#### [Text to read]
::::
# Cabin People



## Cricket (Jan 15, 2014)

I have been listening to these videos today.

Yup, I am fascinated and keep going from one to the next.

I should probably get a life, huh? (grin)


----------



## Redoak49 (Dec 15, 2012)

I am afraid that I do not want to see any show with snow on it….I had enough this last winter to last me several years. However, the rain so far this summer has been almost as bad in the Chicago area….

I am looking for that perfect place where it is crisp and cool in the mornings and warms up a bit in the afternoon and like that all year around…..I know…dream on….


----------



## Cricket (Jan 15, 2014)

I can't remember the last time I saw snow, so I always smile a bit when I see it.

I have to admit I am not a big fan of the cold though.


----------



## Cricket (Jan 15, 2014)

For those of you who are unable to view embedded videos, following are the links (in order) of the videos I was referring to in this thread. (I will try to remember to include the links from now on!)


----------



## rad457 (Jun 15, 2013)

Yup, Waste of my time to watch someone try to figure out where they belong in this world. I figure that I have paid my dues and want to enjoy my toys and lifestyle I have earned.


----------



## Cricket (Jan 15, 2014)

I enjoyed it but I tend to like stuff like that.

Yeah, I might be weird. (smiles)


----------



## grizzman (May 10, 2009)

well im happy and proud to say i have done what he is talking about, i didnt buy the tractor or saw mill, but i built my home from mostly old wood and out of pocket, and im so blessed…i built my shop first and bought all the tools, well you know how that goes, but i have gotten to a point i dont need any more tools, i have what i need…but i do live in the country and i wake to the singing of beautiful birds…and its a wonderful life…..im going on 60 and im so happy ive done what i did…and i have a wonderful family…AND i have a great dog.
::::
#### [Given data]
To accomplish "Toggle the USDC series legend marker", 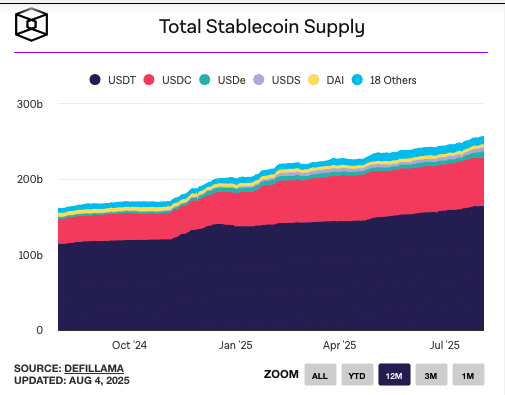I will [x=149, y=80].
::::
#### [Tasks]
**A)** In the Cabin People thread, which area does Redoak49 say has had an almost equally bad rainy summer?
**B)** Reproduce everything in the Cabin People thread from "I have been" down to "(Dec 15, 2012)".

#### [Outputs for the tasks]
**A)** The Chicago area.

**B)**
I have been listening to these videos today.

Yup, I am fascinated and keep going from one to the next.

I should probably get a life, huh? (grin)


----------



## Redoak49 (Dec 15, 2012)